Config Files
Cerebrium’s fine-tuning functionality is in public beta and we are adding more functionality each week! If there are any issues or if you have an urgent requirement, please reach out to support
In order to simplify the training experience and make deployments easier, we use YAML config files. This lets you keep track of all your training parameters in one place, giving you the flexibility to train your model with the parameters you need while still keeping the deployment process streamlined.
In this section, we introduce the parameters you may want to manipulate for your training, however, we’ll set the defaults to what we’ve found works well if you’d like to leave them out!
If you would like to override the parameters in your config file during a deployment, the --config-string
option in the command line accepts a JSON string.
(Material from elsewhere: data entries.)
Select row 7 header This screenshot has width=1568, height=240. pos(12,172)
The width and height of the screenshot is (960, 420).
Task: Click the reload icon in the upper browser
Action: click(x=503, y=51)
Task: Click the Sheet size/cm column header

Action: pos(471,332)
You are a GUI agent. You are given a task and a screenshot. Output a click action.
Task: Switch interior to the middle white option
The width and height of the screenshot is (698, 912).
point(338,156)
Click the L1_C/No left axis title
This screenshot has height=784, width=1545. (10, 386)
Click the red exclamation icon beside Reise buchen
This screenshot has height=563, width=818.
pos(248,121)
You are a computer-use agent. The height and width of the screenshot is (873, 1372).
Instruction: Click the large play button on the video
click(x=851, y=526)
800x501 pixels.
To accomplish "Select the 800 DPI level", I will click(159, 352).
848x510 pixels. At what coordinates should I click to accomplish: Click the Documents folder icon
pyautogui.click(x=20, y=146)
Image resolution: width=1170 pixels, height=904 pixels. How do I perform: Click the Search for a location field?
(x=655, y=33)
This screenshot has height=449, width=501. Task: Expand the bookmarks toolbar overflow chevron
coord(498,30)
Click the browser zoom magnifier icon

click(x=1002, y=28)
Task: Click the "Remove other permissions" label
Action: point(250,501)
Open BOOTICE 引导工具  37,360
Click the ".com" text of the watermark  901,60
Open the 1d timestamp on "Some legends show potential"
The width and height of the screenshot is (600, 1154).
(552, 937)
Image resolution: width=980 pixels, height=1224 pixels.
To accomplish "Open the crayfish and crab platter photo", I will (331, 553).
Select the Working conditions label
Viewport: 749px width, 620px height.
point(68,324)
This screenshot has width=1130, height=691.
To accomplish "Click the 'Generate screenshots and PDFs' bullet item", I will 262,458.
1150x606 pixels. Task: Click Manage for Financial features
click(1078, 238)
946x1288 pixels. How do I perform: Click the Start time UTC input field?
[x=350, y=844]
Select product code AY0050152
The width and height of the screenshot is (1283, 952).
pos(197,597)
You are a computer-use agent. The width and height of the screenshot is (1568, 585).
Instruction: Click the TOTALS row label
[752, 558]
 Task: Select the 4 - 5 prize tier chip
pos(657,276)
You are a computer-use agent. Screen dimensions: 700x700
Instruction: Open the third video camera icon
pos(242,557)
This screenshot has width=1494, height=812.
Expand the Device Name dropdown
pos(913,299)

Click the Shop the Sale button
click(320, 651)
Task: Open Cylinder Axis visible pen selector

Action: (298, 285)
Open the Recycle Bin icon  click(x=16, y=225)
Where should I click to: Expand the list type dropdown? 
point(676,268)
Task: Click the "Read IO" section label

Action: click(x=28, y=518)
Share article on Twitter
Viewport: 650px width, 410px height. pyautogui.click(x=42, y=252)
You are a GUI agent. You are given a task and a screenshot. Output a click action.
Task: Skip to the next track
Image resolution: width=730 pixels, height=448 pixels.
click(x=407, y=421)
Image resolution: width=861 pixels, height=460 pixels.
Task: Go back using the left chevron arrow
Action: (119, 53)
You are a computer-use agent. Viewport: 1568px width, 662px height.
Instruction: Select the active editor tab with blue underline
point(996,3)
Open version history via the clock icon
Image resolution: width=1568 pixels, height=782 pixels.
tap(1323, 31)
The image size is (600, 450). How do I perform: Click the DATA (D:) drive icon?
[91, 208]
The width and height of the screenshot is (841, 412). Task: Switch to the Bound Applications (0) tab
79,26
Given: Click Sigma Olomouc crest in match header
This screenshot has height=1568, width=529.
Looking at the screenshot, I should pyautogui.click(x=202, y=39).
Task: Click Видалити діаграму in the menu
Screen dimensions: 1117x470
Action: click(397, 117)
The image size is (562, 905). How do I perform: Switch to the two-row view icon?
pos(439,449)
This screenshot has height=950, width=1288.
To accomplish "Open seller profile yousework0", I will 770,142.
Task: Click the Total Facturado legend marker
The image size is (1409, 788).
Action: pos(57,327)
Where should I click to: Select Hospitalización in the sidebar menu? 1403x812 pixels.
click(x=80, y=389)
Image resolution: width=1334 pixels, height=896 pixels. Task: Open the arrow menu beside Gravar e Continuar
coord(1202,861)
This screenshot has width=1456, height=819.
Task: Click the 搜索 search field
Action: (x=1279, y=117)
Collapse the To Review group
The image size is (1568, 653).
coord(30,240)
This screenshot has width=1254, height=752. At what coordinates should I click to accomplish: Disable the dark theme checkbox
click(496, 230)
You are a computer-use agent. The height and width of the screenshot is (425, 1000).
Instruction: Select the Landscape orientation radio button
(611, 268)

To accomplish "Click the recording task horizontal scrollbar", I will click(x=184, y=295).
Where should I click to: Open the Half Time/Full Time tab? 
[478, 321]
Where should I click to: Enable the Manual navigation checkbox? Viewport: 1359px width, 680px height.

The parameters provided in the JSON string will override the values they may have been assigned in your config file.
For your convenience, an example of the config file is available here
Setting up a config file
Your Yaml config file can be placed anywhere on your system, just point the trainer to the file.
In your YAML file, you need to include the following required parameters or parse them into the cerebrium train
command:
Required parameters
Parameter | Suggested Value | Description |
---|---|---|
training_type | transformer | Type of training to run. Either diffuser or transformer. In this case, transformer. |
name | Your name for the fine-tuning run. | |
api_key | Your Cerebrium private API key | |
hf_model_path | decapoda-research/llama-7b-hf | |
model_type | AutoModelForCausalLM | |
dataset_path | path/to/your/dataset.json | path to your local JSON dataset. |
log_level | INFO | log_level level for logging. |
Optional parameters
Parameter | Suggested Value | Description |
---|---|---|
custom_tokenizer | ~ | custom tokenizer from AutoTokenizer if required. |
seed | 42 | random seed for reproducibility. |
Parameter | Sub parameter | Suggested Value | Description |
---|---|---|---|
training_args | |||
logging_steps | 10 | Number of steps between logging. | |
per_device_train_batch_size | 15 | Batch size per GPU for training. | |
per_device_eval_batch_size | 15 | Batch size per GPU for evaluation. | |
warmup_steps | 0 | Number of warmup steps for learning rate scheduler. | |
gradient_accumulation_steps | 4 | Number of gradient accumulation steps. | |
num_train_epochs | 50 | Number of training epochs. | |
learning_rate | 1.0e-4 | Learning rate for training. | |
group_by_length | False | Whether to group batches by length. | |
base_model_args | The kwargs for loading in the base model with AutoModelForCausalLM() | ||
load_in_8bit | True | Whether to load in the model in 8bit. | |
device_map | “auto” | Device map for loading in the model. | |
peft_lora_args | Peft lora kwargs for use by PeftConfig() | ||
r | 8 | The r value for LoRA. | |
lora_alpha | 32 | The lora_alpha value for LoRA. | |
lora_dropout | 0.05 | The lora_dropout value for LoRA. | |
target_modules | [“q_proj”, “v_proj”] | The target_modules for LoRA. These are the suggested values for Llama | |
bias | “none” | Bias for LoRA. | |
task_type | “CAUSAL_LM” | The task_type for LoRA. | |
dataset_args | Custom args for your dataset. | ||
prompt_template | “short” | Prompt template to use. Either “short” or “long”. | |
instruction_column | “prompt” | Column name of your prompt in the dataset.json | |
label_column | “completion” | Column name of your label/completion in the dataset.json | |
context_column | “context” | Optional column name of your context in the dataset.json | |
cutoff_len | 512 | Cutoff length for the prompt. | |
train_val_ratio | 0.9 | Ratio of training to validation data in the dataset split. |
Example yaml config file
%YAML 1.2
---
training_type: "transformer" # Type of training to run. Either "diffuser" or "transformer". In this case, "transformer".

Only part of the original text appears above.